Гипертрофия путей оттока

При ревматическом аортальном стенозе даже в той фазе эволюции порока, когда уже наступило выраженное увеличение размеров левого желудочка, может не быть признаков недостаточности кровообращения. Эти признаки скорее проявляются при сифилитическом аортальном пороке, протекающем с сужением устьев коронарных артерий. Гипертрофия миокарда левого желудочка при аортальном стенозе достигает наиболее резкой степени: вес сердца может увеличиваться до 1000 г и более (при средней норме в 350 г), а толщина миокарда левого желудочка достигает 2,5-2,8 см (при норме 1,2 см).
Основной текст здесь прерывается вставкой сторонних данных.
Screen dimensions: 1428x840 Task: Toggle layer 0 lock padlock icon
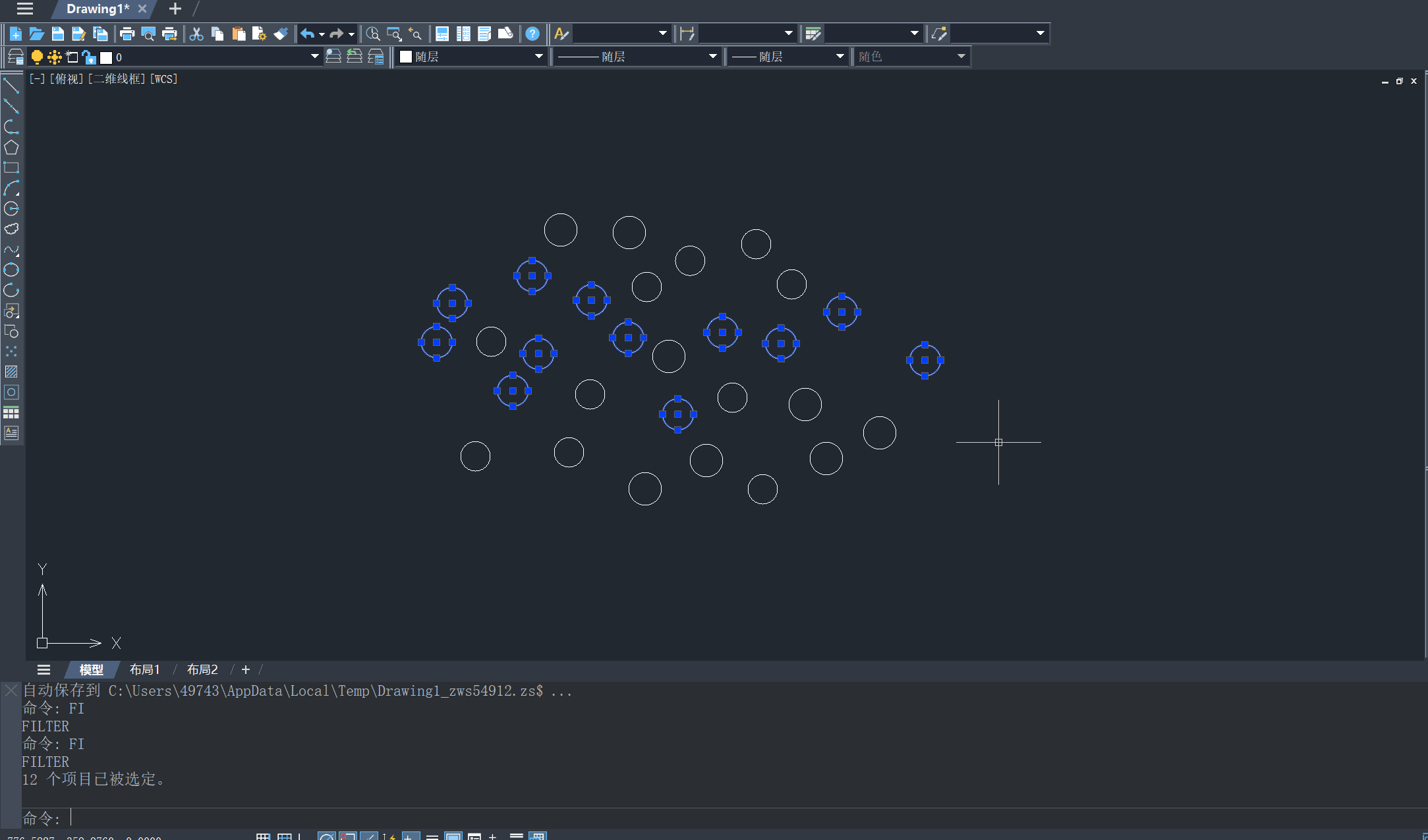(88, 57)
С присоединением миогенной дилятации левого желудочка наступает значительное увеличение поперечника сердца влево. Конфигурация сердца при аортальном стенозе носит те же черты, что и при других заболеваниях, протекающих с изолированной гипертрофией левого желудочка. Основные особенности ее — резко выраженная талия и закругление левого контура, преимущественно в нижнем отделе дуги левого желудочка. Кроме того, важным и выразительным признаком является свойственное этому пороку псст-стенотическое расширение восходящего отдела аорты (И. Б. Дынник, 1960, и др.), которое встречается у 40% больных (Loogen, 1961). По данным Е. И. Куниной (1965), у 19 из 50 больных с приобретенным аортальным стенозом оно было выражено резко, у 25 — умеренно и лишь у 6 — незначительно. Постстенотическое расширение хорошо определяется как в прямом, так и особенно в левом переднем косом положении. Вопросу о патогенезе постстенотического расширения сосудов, впервые описанного Chevers в 1942 г., уделяется большое внимание. Рядом авторов показано, что в основе развития постстенотического расширения лежат гидродинамические причины (Robicsek, 1955; De Vries, Van der Berg, 1958). Этой точке зрения в литературе противопоставляется взгляд на постстенотическое расширение, как на следствие врожденной слабости сосудистой стенки (Van Buchem, 1959, и др.).